Por más tiempo que dediques para tu organización de bodas, siempre existen algunos detalles que no son totalmente del agrado de los asistente; y aunque no se trate de que se desgasten buscando al satisfacción de todos, si te diremos los que a veces son más comunes de cometer.

El vestido de novia con el que se presenta la prometida a su ceremonia siempre es motivo de admiración por lo buen que la hace lucir. Aunque, hoy otros aspectos relacionados con las distintas etapas de su celebración nupcial que puede ocasionar molestia en algunos invitados. Las invitaciones de boda con demasiadas restricciones, unos novios que se hacen esperar mucho o unos obsequios demasiado estorbosos son algunas de las decisiones más impopulares.

El Código de vestimenta muy rígida

Si bien se debe recomendar en las invitaciones de boda muy elegantes, el código de vestimenta con que se deben presentar los familiares y amigos, además tampoco se aconseja que se pongan demasiado estrictos. De hecho, más de alguno se puede molestar si dicha convocatoria es demasiado exigente con el dress code.

La etiqueta y rigurosa etiqueta siempre se han de usar en bodas formales y muy sofisticadas que serán del agrado de los novios clásicos. Aunque, puede complicar a sus invitados la elección de trajes, vestidos elegantes para fiesta y todos los accesorios que esto pueda implicar, además de todo los gastos.

Si son solo algunos los que te manifiestan alguna inconformidad, pueden aclararles que el resto de los invitados ya han aceptado sin problema el código y que nos les gustaría que se sintieran incómodos.

Desplazamiento demasiado costoso

Al tratarse de una boda de destino, no es una obligación que los novios se hagan cargo de los gastos de hospedaje y traslado. Por lo que, si el desembolso en el transporte y alojamiento se hace elevado, puede que a alguno se le escape del presupuesto, el costo de habitación, los boletos de avión y todo lo que implique llegar a dicho destino.

Para que evites que algunos de tus seres queridos les cancelen, pueden negociar con el alojamiento principal un precio especial para sus invitados y consigan además algún descuento en otros hoteles cercanos más económicos, aunque igualmente confortables.

Ahora que si el destino es de igual forma accesible por carretera, también se puede contratar un servicio de transporte para bodas o tratar de armar grupos para que algunos de sus invitados compartan el gasto del combustible.

Cambios de última hora

La mayoría de las personas memoriza los primeros datos que ve cuando leen el texto para invitaciones de boda y planea su tiempo y economía de acuerdo a ese día. Por lo que de existir cambios importantes que modifiquen sus planes también les puede disgustar.

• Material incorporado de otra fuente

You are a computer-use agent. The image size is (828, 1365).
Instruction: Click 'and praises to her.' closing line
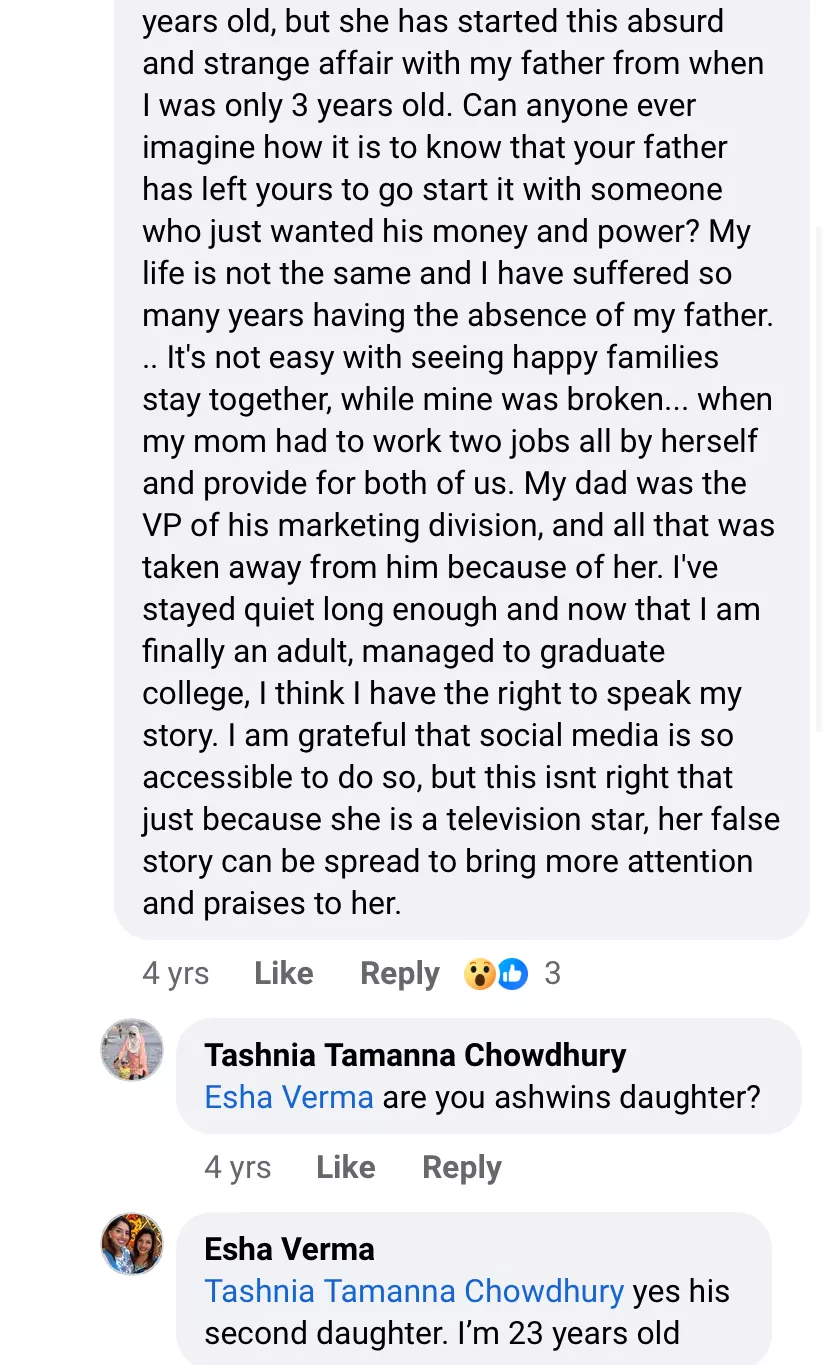coord(272,903)
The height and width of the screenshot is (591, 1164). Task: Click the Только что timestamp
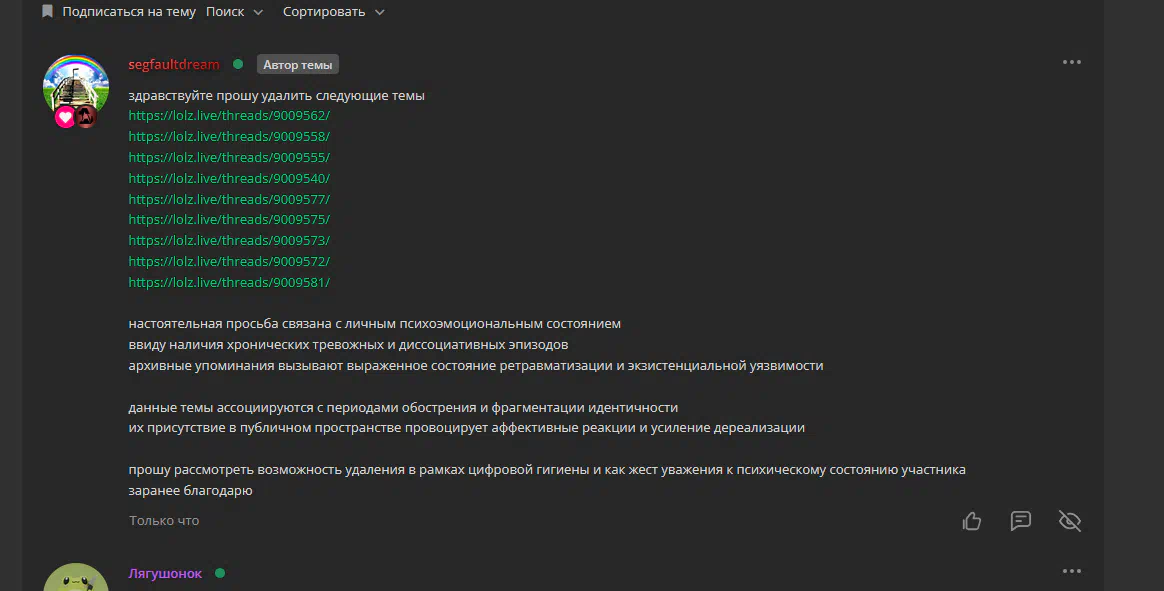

Aunque ustedes serán los primeros en desear no hacer grandes cambios como fecha o lugar de la ceremonia y el banquete, cuando ya se tiene una avanzada planeación, si es estrictamente necesario algún cambio, avísenles los más pronto posible.

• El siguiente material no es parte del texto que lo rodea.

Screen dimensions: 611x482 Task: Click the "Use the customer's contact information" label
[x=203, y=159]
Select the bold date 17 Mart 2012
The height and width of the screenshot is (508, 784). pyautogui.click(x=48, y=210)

También deben mostrar comprensión hacia lo que representa para ellos dicha modificación; pues quizás alguien ya pidió el día libre en el trabajo o hizo algunas reservaciones.

Mesa de regalos con altos costos

Seguramente muchos de los invitados tienen el deseo de que tengan felicidad en su unión y han querido demostrarlo con un buen regalo, pero eso no necesariamente implica que sean artículos costosos. Puede ser que no todos tengan la misma solvencia económica o que tengan compromisos que les impidan participar en su mesa de regalos adquiriendo los detalles de mayor importe. Por lo que será, normal si se molestan al ver una mesa de regalos sin opciones o con pocas aptas para su bolsillo.

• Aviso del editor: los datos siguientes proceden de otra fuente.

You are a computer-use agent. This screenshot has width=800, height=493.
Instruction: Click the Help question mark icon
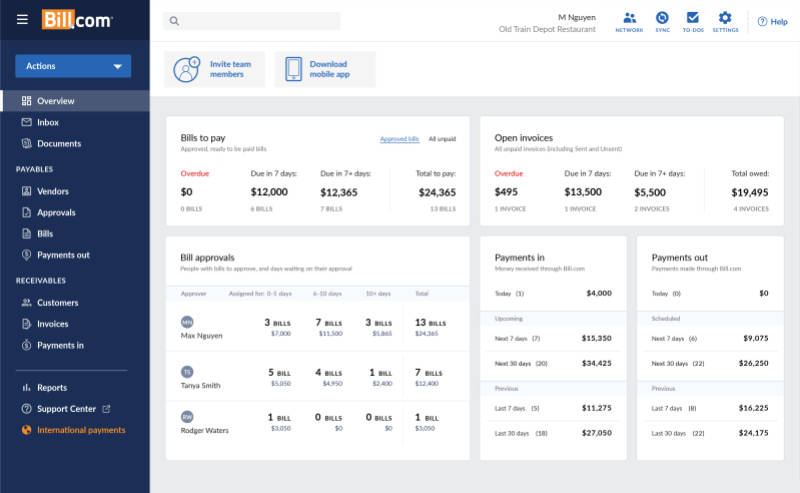click(x=762, y=21)
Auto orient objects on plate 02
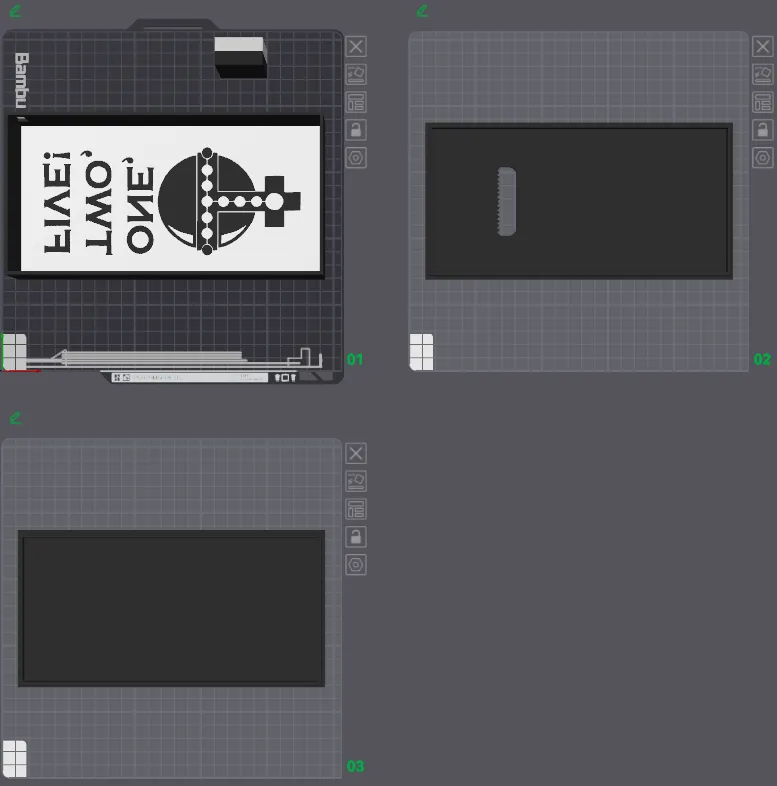 (x=762, y=75)
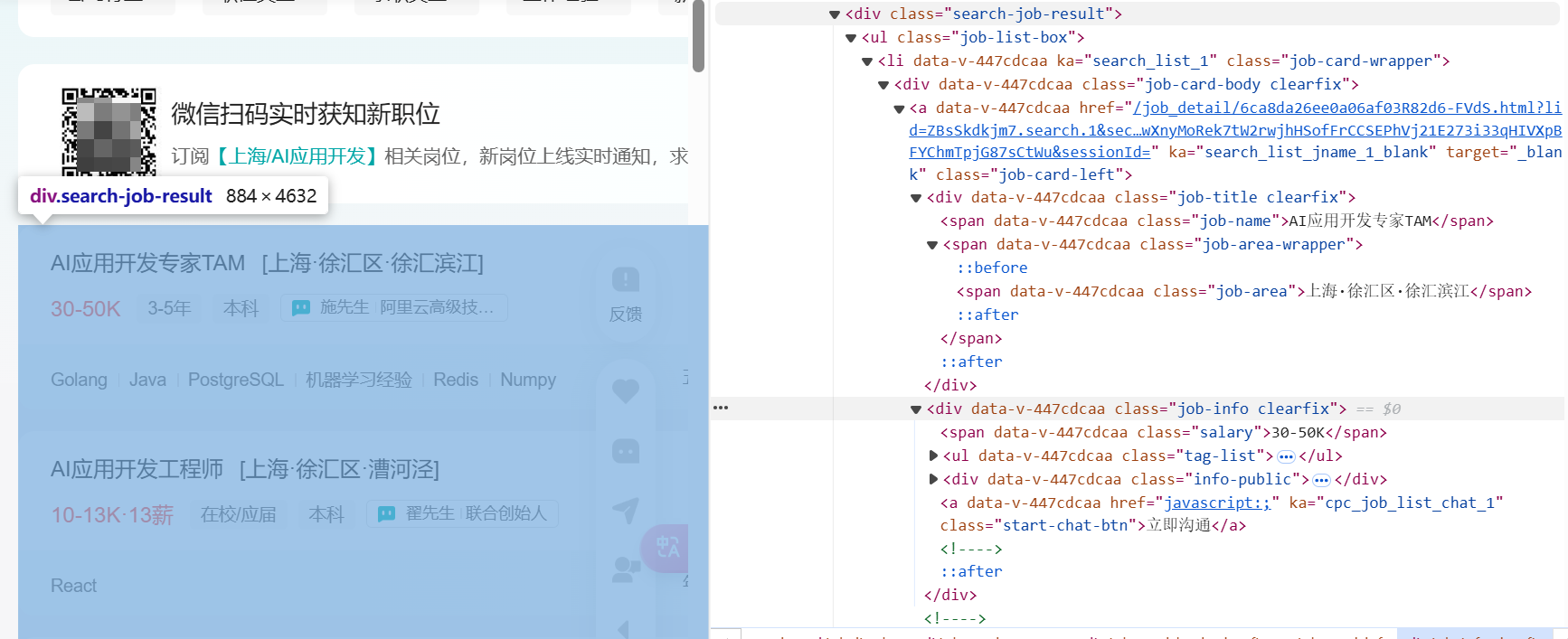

Por ello, lo mejor es dar opciones que se adapten a todos los presupuestos o que permiten fragmentar los regalos: ¡todo suma! Además, la recomendación es que incluyan en el listado regalos con precios quesean múltiplos de 200 pesos, así habrá de dónde elegir.

Invitaciones en las que se excluye a los niños

Este es quizás el punto que más molesta a los invitados que son papás. Aunque en las invitaciones es más común que se vea la leyenda “sin niños”,  para muchos, el hecho de que no se incluyan a sus hijos se puede considerar un acto de grosería. Algunos padres y madres no comprenderán cómo es que los invitan si saben que son una familia que a todos lados va junta.

Lo mejor será hablar con ellos de manera sutil. De acuerdo con el caso, pes pueden hacer saber que en su familia no hay más niños o que el tono de la fiesta no será el adecuado para los más pequeños por el volumen de la música, las bebidas alcohólicas o el horario de la celebración. O si la boda será lejos e implicará pasar al menos de una noche fuera, es válido que les sugieran viajar sin niños por comodidad y economía. Pero, sobre todo, deben explicarles que ustedes han planeado su boda así y desean compartir con ellos dicho momento.